北海道、広さと自然を味わうオススメコース 東(右)半分編

 前回は北海道の一番の特徴である広大さを味わっていただくための私のオススメプランということで小樽や札幌から最北端の稚内、そしてオホーツク海側を南下して知床まで、ということでオススメの場所をお伝えしましたが今回その続きの知床から先をお伝えします。

 前回と同じく菱型のそろばんのコマのような形が北海道だと思ってください。今回はその菱型の北海道の右側半分のオススメコースです。まず知床峠から国後島を見ながら海沿いに出て南下して野付半島へ。この野付半島は私も特に好きな場所で知床半島と根室半島の中間にあります。ここは中学生ぐらいで習った「砂し」という海流で運ばれてきた砂で出来た細長~いヒゲのように突き出た半島です。ここの一本道は両脇が海でその細長い半島の所々が原生林や湿原、原生花園で幅広くなっていたり、その原生林の樹々が立ち枯れていたりしていて実に不思議な光景です。荒涼としている、しかし自然のままの森や広大な原生花園、鳥、鹿など動植物も多く自然の息遣いが聞こえるような他の地域には無い独自の雰囲気で海の中に森が浮かんでいるという感じのところです。
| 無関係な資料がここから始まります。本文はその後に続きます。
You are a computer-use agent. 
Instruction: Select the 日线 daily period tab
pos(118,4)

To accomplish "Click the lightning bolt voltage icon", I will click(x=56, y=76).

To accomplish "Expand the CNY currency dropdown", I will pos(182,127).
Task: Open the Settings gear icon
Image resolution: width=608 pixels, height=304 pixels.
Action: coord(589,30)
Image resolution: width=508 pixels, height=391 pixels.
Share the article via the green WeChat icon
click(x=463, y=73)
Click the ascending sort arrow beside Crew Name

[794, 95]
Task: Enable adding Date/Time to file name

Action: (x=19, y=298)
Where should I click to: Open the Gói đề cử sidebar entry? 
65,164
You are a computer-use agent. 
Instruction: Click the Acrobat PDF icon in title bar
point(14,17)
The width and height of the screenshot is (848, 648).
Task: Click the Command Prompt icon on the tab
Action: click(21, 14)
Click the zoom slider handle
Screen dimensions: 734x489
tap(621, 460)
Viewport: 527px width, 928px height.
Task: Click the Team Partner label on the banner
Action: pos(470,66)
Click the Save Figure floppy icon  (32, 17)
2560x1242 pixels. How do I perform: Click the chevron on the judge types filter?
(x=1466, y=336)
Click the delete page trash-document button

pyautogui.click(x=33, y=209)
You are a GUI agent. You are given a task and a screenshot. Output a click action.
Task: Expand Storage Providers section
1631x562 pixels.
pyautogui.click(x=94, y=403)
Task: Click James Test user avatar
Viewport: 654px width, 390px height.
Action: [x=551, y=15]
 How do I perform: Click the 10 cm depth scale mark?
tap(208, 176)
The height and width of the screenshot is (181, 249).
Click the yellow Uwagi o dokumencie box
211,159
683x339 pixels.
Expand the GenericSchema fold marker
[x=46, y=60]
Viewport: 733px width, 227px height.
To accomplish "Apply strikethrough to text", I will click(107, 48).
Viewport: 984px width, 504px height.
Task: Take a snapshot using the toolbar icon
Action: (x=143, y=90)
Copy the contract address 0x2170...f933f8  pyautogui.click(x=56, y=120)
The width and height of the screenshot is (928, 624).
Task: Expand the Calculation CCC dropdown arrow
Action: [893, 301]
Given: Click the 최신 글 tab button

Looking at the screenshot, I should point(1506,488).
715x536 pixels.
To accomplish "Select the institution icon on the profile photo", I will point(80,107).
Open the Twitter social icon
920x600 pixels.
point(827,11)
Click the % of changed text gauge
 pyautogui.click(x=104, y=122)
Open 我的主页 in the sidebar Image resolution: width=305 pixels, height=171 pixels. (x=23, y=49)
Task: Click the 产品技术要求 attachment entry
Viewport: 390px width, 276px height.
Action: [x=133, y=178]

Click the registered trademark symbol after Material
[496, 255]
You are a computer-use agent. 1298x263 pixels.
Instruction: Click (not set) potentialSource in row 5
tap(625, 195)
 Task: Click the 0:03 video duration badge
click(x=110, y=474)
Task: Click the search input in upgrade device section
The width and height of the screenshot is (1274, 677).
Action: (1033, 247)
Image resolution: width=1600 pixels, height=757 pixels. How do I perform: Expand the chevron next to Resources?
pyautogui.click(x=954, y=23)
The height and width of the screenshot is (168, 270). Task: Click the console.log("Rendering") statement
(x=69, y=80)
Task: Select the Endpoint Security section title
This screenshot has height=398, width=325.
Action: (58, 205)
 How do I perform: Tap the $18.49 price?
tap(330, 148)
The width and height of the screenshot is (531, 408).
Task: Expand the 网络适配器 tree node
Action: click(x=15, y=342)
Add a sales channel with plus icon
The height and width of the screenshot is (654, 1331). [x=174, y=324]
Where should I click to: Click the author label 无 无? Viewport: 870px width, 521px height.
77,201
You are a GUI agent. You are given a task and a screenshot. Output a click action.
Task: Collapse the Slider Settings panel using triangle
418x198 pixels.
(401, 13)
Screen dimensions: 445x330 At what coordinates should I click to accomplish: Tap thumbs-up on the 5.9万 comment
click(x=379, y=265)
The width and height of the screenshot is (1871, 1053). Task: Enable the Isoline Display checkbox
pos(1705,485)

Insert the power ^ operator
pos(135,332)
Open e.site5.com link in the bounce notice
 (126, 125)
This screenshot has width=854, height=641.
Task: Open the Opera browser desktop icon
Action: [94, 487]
 次にこのヒゲのような半島を往復して一度内陸に入ります。地図を思い浮かべていただくと北海道の一番右側からちょっと内陸に入ったところに地球が丸く見えるという開陽台があります。この丘はその名のとおり広大な酪農地帯がパノラマで見える「これぞ北海道!」という風景の見える場所。そしてその下の北19号という道路は大きなスケールでアップダウンを繰り返す直線道路で、遠くのバイクや車が視界から出たり入ったりしながら近づいてくる、あるいは遠ざかっていくのが見える面白い道です。よくバイク雑誌の表紙を飾る北海道の代表的な道です。またこの開陽台のある中標津町、その隣の別海町という町の周辺はどこの道路も素晴らしいのですが特に何ヶ所かある何々農免道路という道路はキレイに舗装されていてかつ交通量も極めて少なく大酪農地帯の真ん中を貫くひたすらまっ平らな直線や丘のアップダウンを繰り返す爽快な道で最高な気分でドライブできるでしょう。ちなみに私も最初にこの周辺を走ったとき広大さに感激し「いつかはこの北海道に住もう!」と決めた地域でもあります。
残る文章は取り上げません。